Copy exactly the lines from the one containing "Open the BlahPerView" through the last line of the records below, including both, and leave out any pictures.
BEGIN Provided information
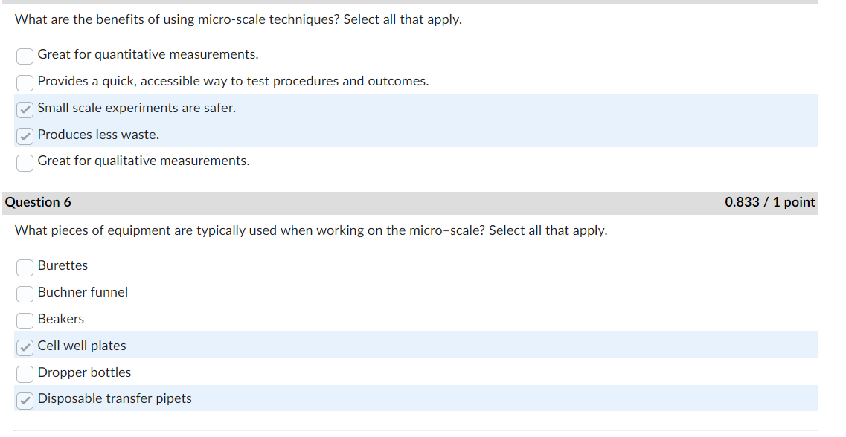Deselect the "Produces less waste" checkbox

[25, 136]
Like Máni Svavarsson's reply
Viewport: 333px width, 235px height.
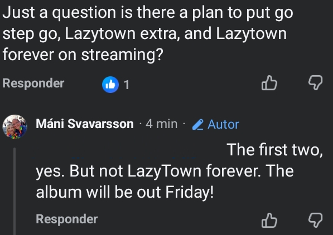click(x=269, y=221)
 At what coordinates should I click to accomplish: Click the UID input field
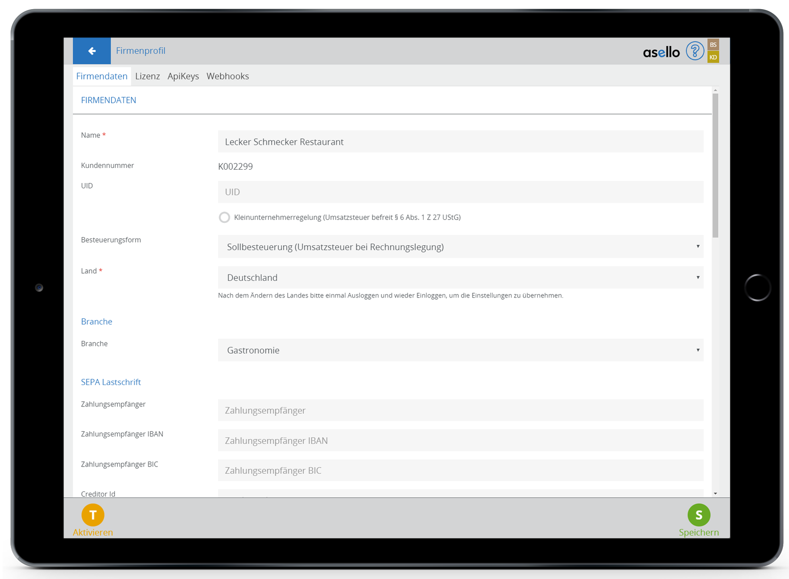click(460, 192)
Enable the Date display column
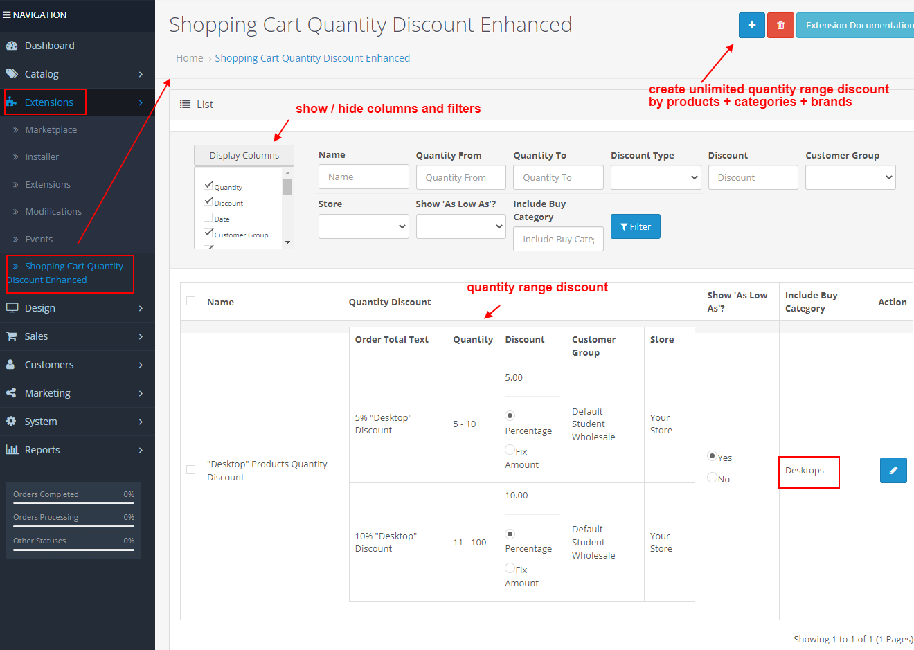This screenshot has width=914, height=650. coord(209,217)
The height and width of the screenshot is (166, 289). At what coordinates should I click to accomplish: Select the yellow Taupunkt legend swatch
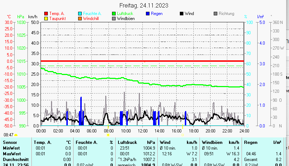click(x=46, y=19)
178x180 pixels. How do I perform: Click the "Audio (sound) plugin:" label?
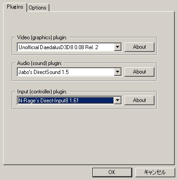tap(39, 63)
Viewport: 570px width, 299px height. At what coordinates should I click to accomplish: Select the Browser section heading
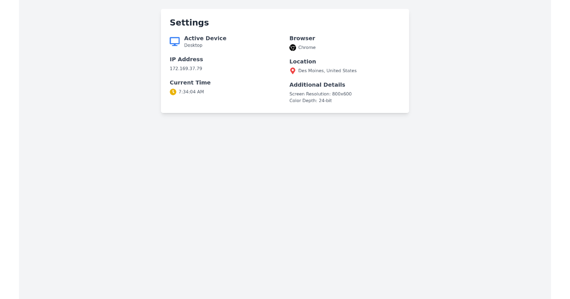[302, 38]
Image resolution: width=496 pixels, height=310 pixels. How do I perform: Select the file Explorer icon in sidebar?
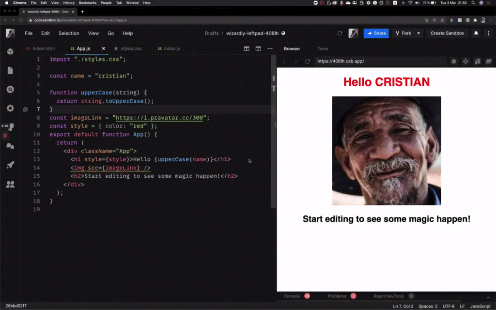10,71
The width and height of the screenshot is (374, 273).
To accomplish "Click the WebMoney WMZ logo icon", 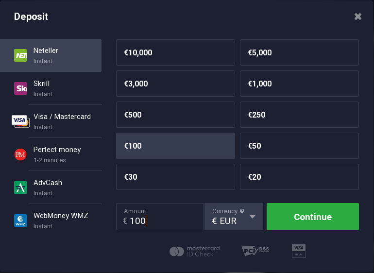I will [20, 221].
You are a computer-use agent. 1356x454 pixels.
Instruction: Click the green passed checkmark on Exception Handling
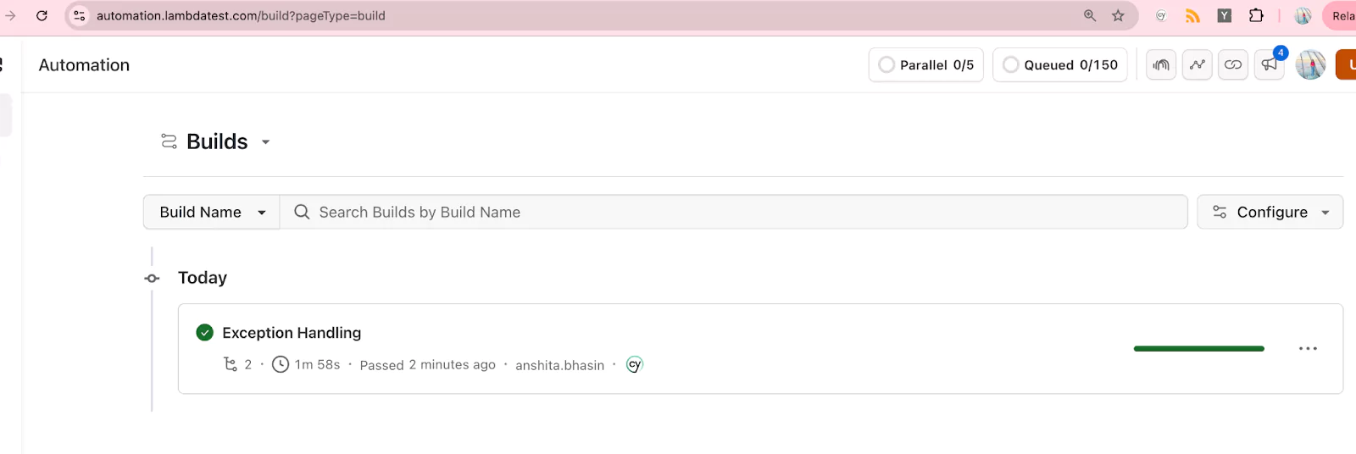pyautogui.click(x=204, y=333)
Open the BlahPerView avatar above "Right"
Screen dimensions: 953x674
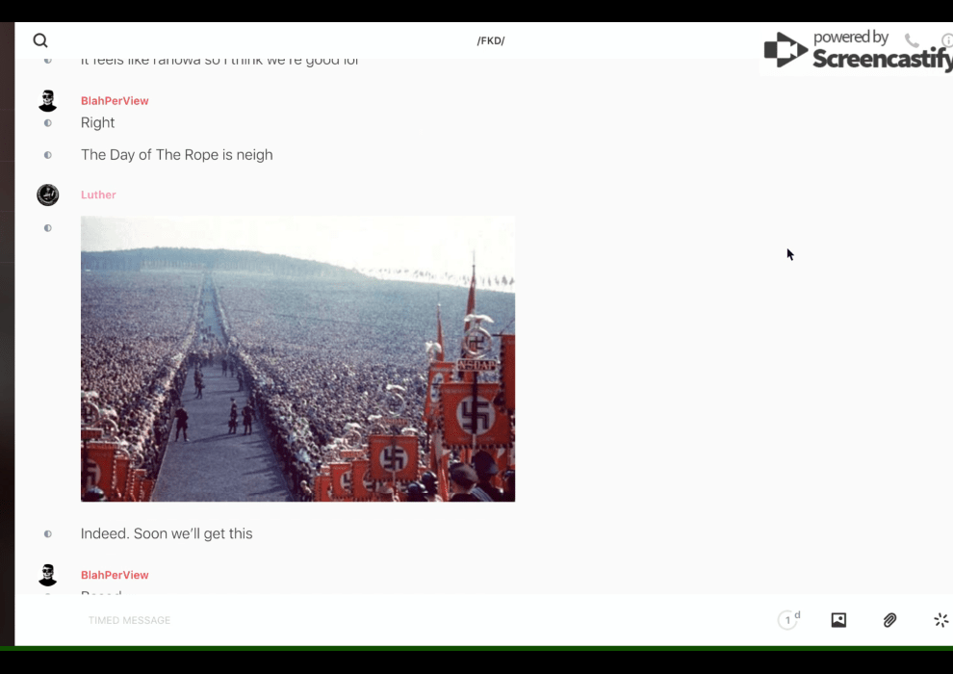[48, 101]
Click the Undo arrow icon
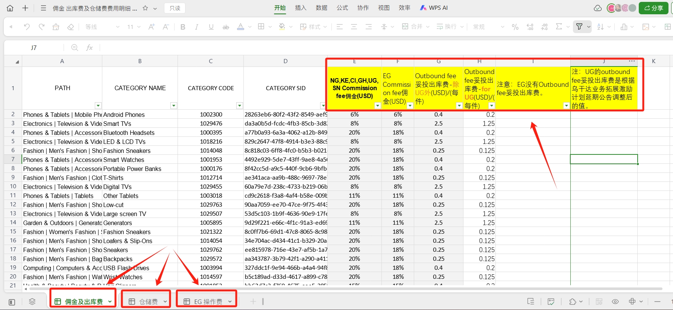Image resolution: width=673 pixels, height=310 pixels. pos(27,27)
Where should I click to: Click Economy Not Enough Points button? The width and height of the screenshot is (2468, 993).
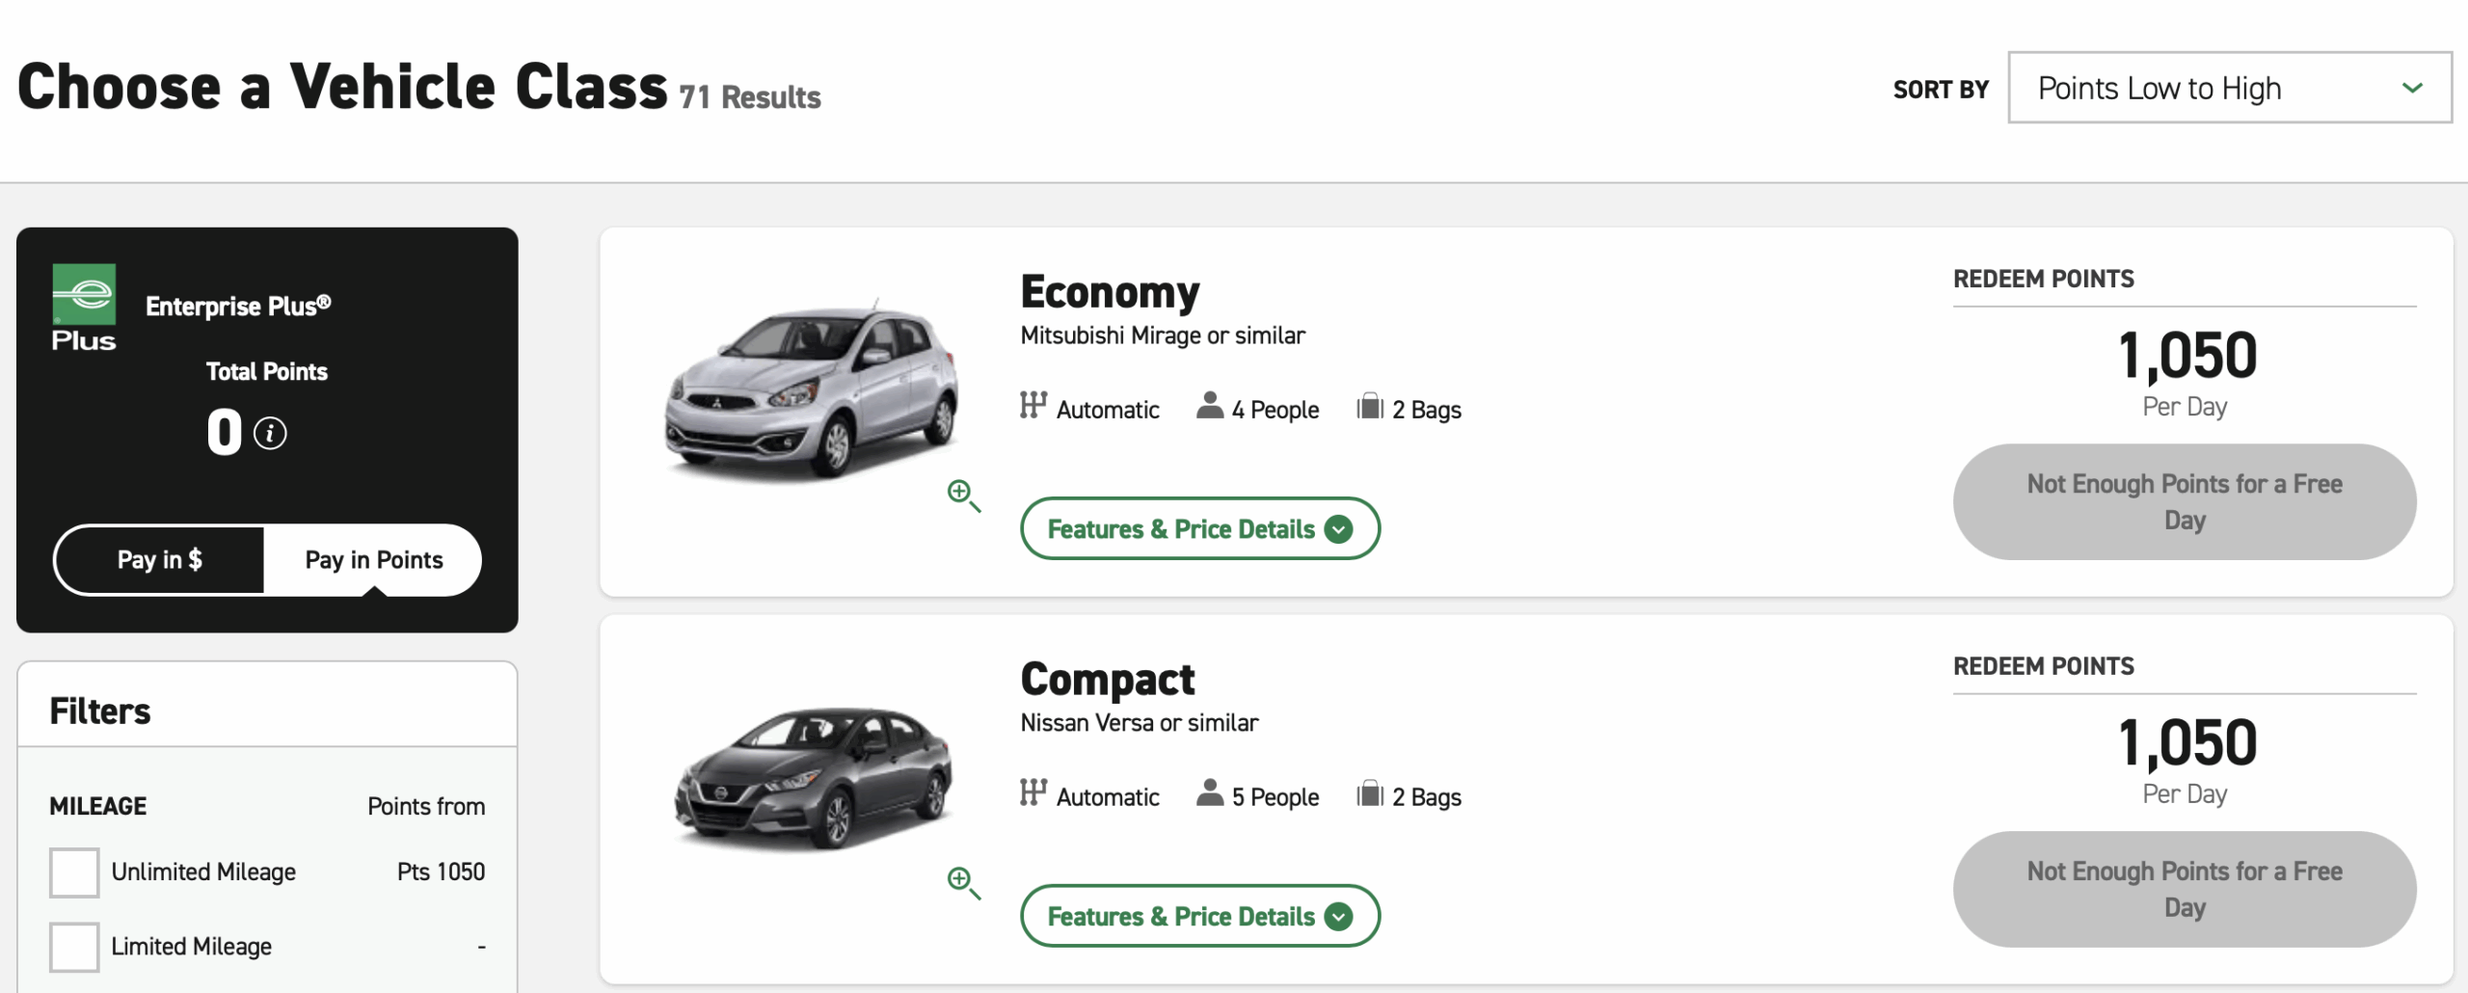click(x=2185, y=501)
END Provided information
§ **Answer**:
Open the BlahPerView avatar above "Right"
Screen dimensions: 953x674
[48, 101]
Click the Undo arrow icon
Image resolution: width=673 pixels, height=310 pixels. pos(27,27)
Where should I click to: Click Economy Not Enough Points button? The width and height of the screenshot is (2468, 993).
click(x=2185, y=501)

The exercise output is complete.